In contributing to the debate, I am largely speaking to the Government side of the Committee. In all the speeches we had yesterday, when the Opposition could not fill the full allotted time for the debate, having complained about the lack of scrutiny—and I guess they may not be able to fill the full time given to them today—we heard speech after speech emulating their Front-Bench team that told us what they do not like, what they are not supporting and what they are not voting for. At absolutely no point did they come up with a practical solution for the very real everyday problems we aim to deal with here. Although we have disagreements on our side as to the methods, what we want to achieve is in common. That goal is something that needs to be tackled, and we are having an honest debate about it.

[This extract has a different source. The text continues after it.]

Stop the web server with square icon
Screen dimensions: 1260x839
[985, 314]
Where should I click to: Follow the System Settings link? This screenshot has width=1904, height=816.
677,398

The official Opposition are playing absolutely no part in that debate.

My right hon. Friend the Member for Newark (Robert Jenrick), who has left his place, started the debate by talking to amendment 23 in particular. He described the problem as like pulling the pin out of a grenade but then not throwing it. I do not think that was helpful language, and he then quit the Chamber having thrown the grenade behind his own lines. We need cool, calm consensus to come up with practical, workable, acceptable and legal solutions.

The Rwanda scheme is not perfect—all of us will agree with that—but frankly it is the only real show in town at the moment to answer this essential question that I raised last week in the Opposition debate, which, again, they struggled to fill with their own speakers. That question is: how do we deal with the people who have come to this country, mostly by small boats, having paid criminal gangs, with no credible prospect of being able to lodge an acceptable asylum claim, but who come from countries to which it is virtually, if not completely, impossible to return them, so they know that once they have made it across the midway of the channel and are in British territorial waters, they are effectively in the United Kingdom for the foreseeable future? That is absolutely the question at the heart of this Bill and the debate today and yesterday.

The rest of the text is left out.